**EXERCISE DETAILS**
Below are several entries. Transcribe exactly those lines that fall from the one with "Microservices Consulting (22, 2469)" through the one with "About (500, 1629)", end lines included.
= Beginning of Section =
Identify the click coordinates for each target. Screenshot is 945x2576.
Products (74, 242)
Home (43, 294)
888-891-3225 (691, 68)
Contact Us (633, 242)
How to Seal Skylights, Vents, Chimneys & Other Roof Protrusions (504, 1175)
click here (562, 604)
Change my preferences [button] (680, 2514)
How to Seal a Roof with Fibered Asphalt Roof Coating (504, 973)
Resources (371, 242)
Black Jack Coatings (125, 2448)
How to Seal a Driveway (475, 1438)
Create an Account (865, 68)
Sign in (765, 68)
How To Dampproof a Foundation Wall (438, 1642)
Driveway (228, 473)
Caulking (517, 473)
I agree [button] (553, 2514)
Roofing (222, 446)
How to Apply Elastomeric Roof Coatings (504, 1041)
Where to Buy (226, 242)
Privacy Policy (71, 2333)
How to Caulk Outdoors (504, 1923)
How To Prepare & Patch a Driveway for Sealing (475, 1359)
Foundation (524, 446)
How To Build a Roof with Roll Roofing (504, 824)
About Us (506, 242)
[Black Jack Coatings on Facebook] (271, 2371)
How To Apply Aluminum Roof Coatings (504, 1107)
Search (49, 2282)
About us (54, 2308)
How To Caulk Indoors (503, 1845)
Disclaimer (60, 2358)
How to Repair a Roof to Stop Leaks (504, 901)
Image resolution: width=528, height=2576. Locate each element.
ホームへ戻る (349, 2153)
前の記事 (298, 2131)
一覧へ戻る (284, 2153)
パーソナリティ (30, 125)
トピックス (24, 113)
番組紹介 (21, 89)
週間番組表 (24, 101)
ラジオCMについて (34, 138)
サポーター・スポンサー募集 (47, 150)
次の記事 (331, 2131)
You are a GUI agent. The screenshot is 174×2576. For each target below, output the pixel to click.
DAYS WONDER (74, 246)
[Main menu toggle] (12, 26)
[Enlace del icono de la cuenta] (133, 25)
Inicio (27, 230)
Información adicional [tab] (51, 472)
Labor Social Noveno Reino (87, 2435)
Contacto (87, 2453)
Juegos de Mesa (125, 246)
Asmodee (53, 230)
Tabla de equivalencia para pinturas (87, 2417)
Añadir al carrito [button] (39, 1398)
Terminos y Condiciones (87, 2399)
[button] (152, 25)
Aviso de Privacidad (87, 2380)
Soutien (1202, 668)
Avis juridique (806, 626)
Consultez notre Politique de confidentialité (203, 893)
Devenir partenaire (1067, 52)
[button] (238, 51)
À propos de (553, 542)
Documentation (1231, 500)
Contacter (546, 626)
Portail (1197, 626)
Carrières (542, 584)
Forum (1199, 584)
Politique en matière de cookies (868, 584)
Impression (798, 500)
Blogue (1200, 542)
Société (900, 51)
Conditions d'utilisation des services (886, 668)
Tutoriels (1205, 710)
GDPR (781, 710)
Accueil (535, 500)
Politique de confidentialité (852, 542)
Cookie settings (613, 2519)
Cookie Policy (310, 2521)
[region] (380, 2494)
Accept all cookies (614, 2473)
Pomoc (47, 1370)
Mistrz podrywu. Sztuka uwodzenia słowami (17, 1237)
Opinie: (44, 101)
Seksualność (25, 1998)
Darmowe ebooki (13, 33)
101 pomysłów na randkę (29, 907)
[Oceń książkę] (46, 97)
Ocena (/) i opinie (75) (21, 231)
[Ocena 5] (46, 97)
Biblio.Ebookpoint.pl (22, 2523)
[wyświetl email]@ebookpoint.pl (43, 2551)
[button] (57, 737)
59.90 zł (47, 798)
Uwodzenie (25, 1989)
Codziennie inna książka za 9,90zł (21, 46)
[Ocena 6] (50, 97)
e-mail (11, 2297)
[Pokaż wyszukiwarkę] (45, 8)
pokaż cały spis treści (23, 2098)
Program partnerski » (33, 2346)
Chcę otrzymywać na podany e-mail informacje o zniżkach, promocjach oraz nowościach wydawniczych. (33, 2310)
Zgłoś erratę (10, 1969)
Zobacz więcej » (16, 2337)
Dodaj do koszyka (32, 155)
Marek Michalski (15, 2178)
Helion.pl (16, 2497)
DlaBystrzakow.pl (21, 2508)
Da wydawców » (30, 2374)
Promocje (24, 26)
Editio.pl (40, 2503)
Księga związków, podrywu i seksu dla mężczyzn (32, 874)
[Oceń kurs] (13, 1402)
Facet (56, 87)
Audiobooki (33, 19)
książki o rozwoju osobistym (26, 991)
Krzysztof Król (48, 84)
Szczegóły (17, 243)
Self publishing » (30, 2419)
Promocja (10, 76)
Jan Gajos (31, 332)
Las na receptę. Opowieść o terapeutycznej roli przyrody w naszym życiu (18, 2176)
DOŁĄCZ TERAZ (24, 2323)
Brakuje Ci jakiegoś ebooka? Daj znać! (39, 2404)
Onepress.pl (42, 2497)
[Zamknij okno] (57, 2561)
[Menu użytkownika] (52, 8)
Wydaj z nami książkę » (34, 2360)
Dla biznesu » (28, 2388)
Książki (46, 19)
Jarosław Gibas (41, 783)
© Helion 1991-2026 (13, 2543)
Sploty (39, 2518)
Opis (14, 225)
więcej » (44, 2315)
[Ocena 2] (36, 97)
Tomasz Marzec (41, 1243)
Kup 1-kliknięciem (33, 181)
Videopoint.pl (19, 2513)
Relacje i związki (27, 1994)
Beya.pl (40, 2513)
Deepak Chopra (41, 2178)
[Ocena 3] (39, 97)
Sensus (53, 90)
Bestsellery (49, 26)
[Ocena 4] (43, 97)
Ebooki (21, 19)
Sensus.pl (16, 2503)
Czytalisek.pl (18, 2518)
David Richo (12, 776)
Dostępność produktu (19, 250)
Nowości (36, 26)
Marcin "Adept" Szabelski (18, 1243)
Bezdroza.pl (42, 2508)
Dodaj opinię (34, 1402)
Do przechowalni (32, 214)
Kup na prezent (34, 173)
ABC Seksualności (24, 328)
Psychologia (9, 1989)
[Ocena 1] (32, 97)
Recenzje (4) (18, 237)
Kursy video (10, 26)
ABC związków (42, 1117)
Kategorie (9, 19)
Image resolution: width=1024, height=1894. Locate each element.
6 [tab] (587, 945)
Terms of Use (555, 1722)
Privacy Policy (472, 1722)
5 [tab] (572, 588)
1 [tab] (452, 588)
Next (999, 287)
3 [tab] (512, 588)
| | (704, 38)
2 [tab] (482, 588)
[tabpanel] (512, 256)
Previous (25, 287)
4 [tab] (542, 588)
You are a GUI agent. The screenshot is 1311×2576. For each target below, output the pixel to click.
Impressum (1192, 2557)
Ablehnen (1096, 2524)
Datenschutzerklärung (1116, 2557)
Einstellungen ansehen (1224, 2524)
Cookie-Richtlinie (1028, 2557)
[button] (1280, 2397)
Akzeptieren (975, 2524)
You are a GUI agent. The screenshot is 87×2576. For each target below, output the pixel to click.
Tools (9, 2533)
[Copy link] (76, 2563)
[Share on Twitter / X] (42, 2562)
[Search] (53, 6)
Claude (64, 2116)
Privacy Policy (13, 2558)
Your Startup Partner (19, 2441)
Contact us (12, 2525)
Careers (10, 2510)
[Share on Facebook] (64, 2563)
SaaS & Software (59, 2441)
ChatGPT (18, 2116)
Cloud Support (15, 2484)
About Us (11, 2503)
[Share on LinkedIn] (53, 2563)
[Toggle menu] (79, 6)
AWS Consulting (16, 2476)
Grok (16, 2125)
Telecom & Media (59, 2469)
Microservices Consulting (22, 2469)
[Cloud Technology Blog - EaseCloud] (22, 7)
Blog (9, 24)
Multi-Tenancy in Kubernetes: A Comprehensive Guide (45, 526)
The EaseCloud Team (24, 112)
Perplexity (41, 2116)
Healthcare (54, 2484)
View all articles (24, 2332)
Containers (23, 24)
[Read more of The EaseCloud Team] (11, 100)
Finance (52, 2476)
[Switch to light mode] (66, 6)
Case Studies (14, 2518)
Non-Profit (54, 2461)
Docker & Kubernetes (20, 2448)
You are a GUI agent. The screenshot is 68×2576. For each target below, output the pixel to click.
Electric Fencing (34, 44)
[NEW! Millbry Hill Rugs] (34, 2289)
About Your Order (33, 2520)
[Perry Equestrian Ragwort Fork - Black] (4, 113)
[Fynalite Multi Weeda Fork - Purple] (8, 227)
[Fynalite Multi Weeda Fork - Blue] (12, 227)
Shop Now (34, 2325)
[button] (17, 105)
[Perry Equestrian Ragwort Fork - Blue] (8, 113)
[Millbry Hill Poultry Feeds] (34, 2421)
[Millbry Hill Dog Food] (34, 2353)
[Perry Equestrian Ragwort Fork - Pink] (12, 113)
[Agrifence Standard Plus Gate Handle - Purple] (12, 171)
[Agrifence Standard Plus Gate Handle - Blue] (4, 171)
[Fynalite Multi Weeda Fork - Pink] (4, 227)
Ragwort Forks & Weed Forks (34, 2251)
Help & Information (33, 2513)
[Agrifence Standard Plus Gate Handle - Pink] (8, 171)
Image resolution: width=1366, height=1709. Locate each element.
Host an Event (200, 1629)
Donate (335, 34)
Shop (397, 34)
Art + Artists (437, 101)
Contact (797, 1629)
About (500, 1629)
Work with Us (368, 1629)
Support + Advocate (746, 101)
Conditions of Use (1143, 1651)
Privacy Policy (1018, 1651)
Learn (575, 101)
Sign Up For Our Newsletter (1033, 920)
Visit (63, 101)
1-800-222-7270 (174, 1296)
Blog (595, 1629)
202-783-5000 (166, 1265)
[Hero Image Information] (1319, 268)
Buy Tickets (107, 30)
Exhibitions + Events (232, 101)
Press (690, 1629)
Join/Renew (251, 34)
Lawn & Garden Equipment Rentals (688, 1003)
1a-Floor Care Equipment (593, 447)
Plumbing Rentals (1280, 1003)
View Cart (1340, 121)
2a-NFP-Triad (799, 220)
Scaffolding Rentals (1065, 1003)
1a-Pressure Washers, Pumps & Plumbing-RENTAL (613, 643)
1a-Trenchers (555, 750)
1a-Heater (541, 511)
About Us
= End of Section =
**EXERCISE RESPONSE**
Microservices Consulting (22, 2469)
[Cloud Technology Blog - EaseCloud] (22, 7)
Blog (9, 24)
Multi-Tenancy in Kubernetes: A Comprehensive Guide (45, 526)
The EaseCloud Team (24, 112)
Perplexity (41, 2116)
Healthcare (54, 2484)
View all articles (24, 2332)
Containers (23, 24)
[Read more of The EaseCloud Team] (11, 100)
Finance (52, 2476)
[Switch to light mode] (66, 6)
Case Studies (14, 2518)
Non-Profit (54, 2461)
Docker & Kubernetes (20, 2448)
You are a GUI agent. The screenshot is 68×2576. For each target below, output the pixel to click.
Electric Fencing (34, 44)
[NEW! Millbry Hill Rugs] (34, 2289)
About Your Order (33, 2520)
[Perry Equestrian Ragwort Fork - Black] (4, 113)
[Fynalite Multi Weeda Fork - Purple] (8, 227)
[Fynalite Multi Weeda Fork - Blue] (12, 227)
Shop Now (34, 2325)
[button] (17, 105)
[Perry Equestrian Ragwort Fork - Blue] (8, 113)
[Millbry Hill Poultry Feeds] (34, 2421)
[Millbry Hill Dog Food] (34, 2353)
[Perry Equestrian Ragwort Fork - Pink] (12, 113)
[Agrifence Standard Plus Gate Handle - Purple] (12, 171)
[Agrifence Standard Plus Gate Handle - Blue] (4, 171)
[Fynalite Multi Weeda Fork - Pink] (4, 227)
Ragwort Forks & Weed Forks (34, 2251)
Help & Information (33, 2513)
[Agrifence Standard Plus Gate Handle - Pink] (8, 171)
Image resolution: width=1366, height=1709. Locate each element.
Host an Event (200, 1629)
Donate (335, 34)
Shop (397, 34)
Art + Artists (437, 101)
Contact (797, 1629)
About (500, 1629)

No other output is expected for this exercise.